Cornell Sustainability Fellow Jennifer Carlson discussed the politics of contemporary climate change denialism in a lecture Tuesday.
Carlson is a cultural anthropologist and researcher, visiting fellow at Rice University, and the author of Unruly Energies. She holds an A.M. from the University of Chicago and a Ph.D. from the University of Texas. Her talk was titled “Denial’s Authority: Anti-Environmentalism and the Aesthetics of Negativity in Contemporary Climate Politics.”
“You could say it’s kind of a Frankentalk, which is appropriate for the day before Halloween,” Carlson quipped, encouraging attendees to engage in difficult conversations — including ones about the end of the world.
Climate denialism is predicated on a number of factors and cannot be ended by simply presenting denialists with scientific information, Carlson said. Instead, “it is necessary to unpack the underlying reasons that we disagree about climate action before we can find constructive ways for acting politically in the world,” she said, paraphrasing climate geographer Mike Hulme.
“We have to get the politics right before we can act,” she said.
Scientific consensus on the environment has been used to justify suspending democratic norms in regions affected by climate change, thus exacerbating global inequality, Carlson said.

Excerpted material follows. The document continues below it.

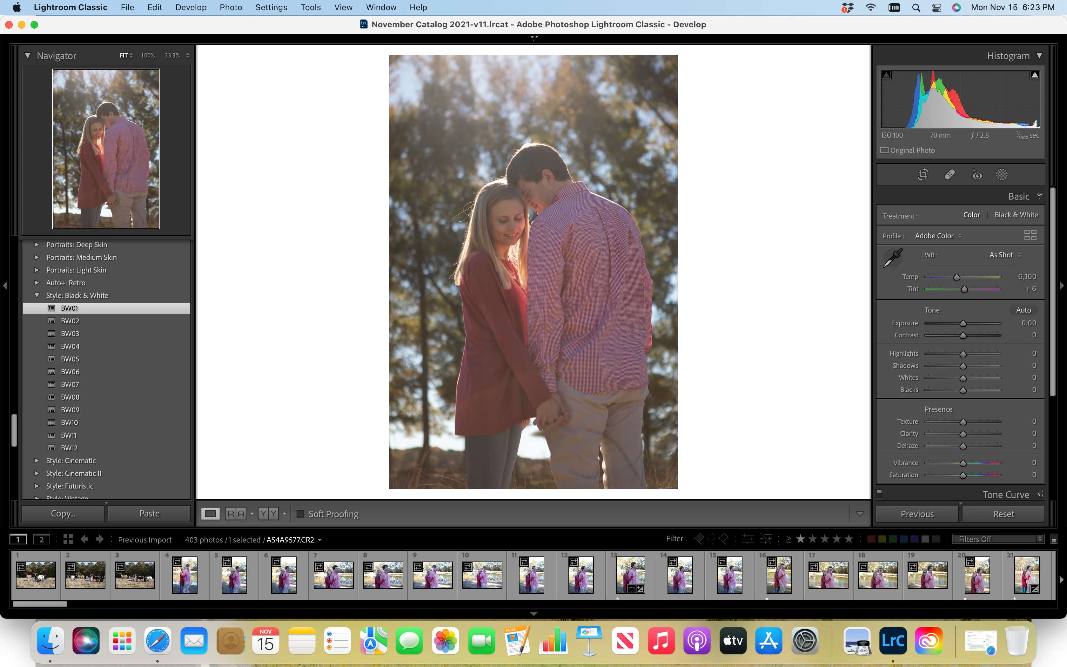Click the Exposure slider handle
The image size is (1067, 667).
click(963, 323)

Incorporating climate denialists into discussions of climate action can inform how societies fight climate change, Carlson said. Without legitimizing the denial of scientific consensus, it is useful to understand the roots, manifestations and consequences of climate denialism.

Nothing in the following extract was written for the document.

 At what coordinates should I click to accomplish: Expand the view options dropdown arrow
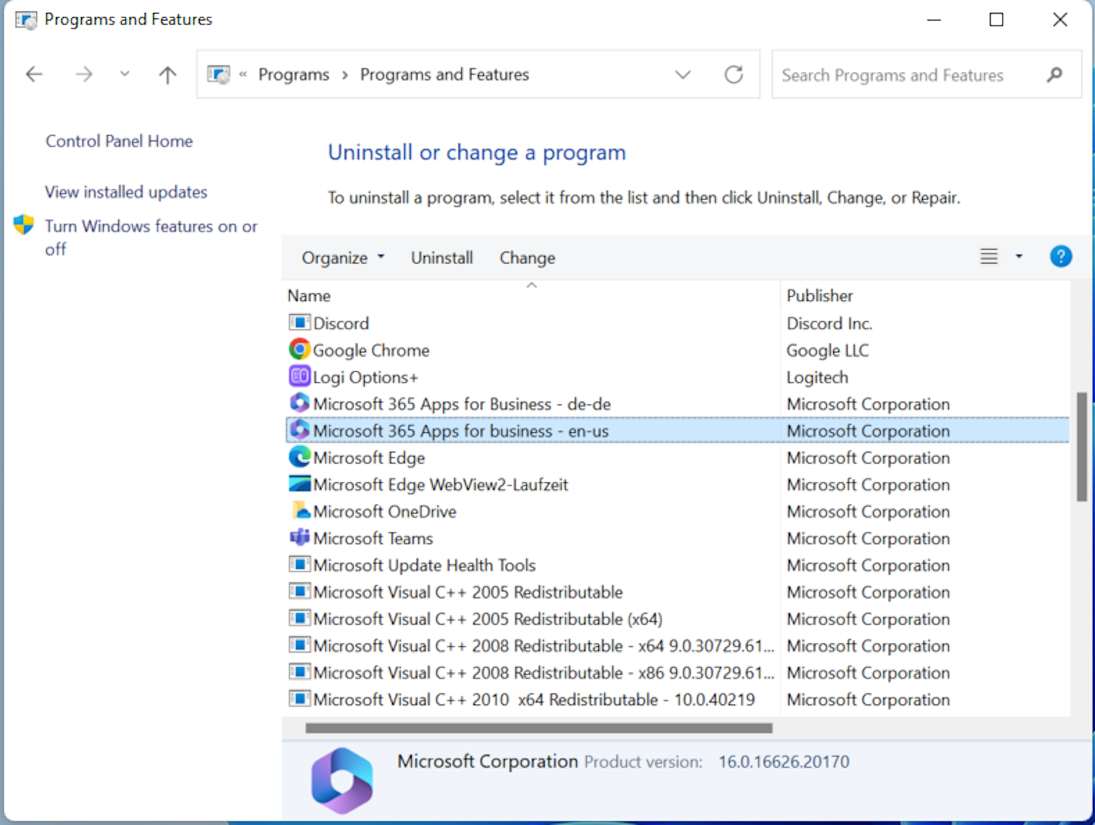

Denials of climate change include refusal to believe climate change exists, as well as disillusioned convictions that the end of the world due to climate change is imminent and inevitable, according to Carlson.

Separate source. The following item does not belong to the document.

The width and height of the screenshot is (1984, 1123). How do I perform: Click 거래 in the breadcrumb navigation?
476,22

Climate cynicism is perpetuated by rampant national, regional, and global economic inequalities, Carlson said. Those at the top of the global socioeconomic hierarchy can buy mansions in the areas climate change will destroy last, and climate change is not a main priority for low-income people.
Carlson argued that “when we stop thinking primarily of denial as a deficit to be remedied, and instead invision it as a negative move that grounds a positive, if ecologically problematic, sociality, we can gain greater perspective on consequential formations of power and capital.”
The most recent United Nations climate report states that emissions and consumption must be radically cut for humans to survive, which will require fundamentally changed economic, political and social structures and an end to contemporary laissez-faire capitalism.
“Existing strategies of climate governance are not only insufficient to safeguard humanity’s survival, they can also work to undermine the very sustainability they set out to promote,” Carlson said. “While contemporary climate governance relies on accurate science, fostered in long-standing and committed collaborations that are often extremely arduous, the technocratic apparatus through which that governance takes shape has fallen strikingly short of its aims.”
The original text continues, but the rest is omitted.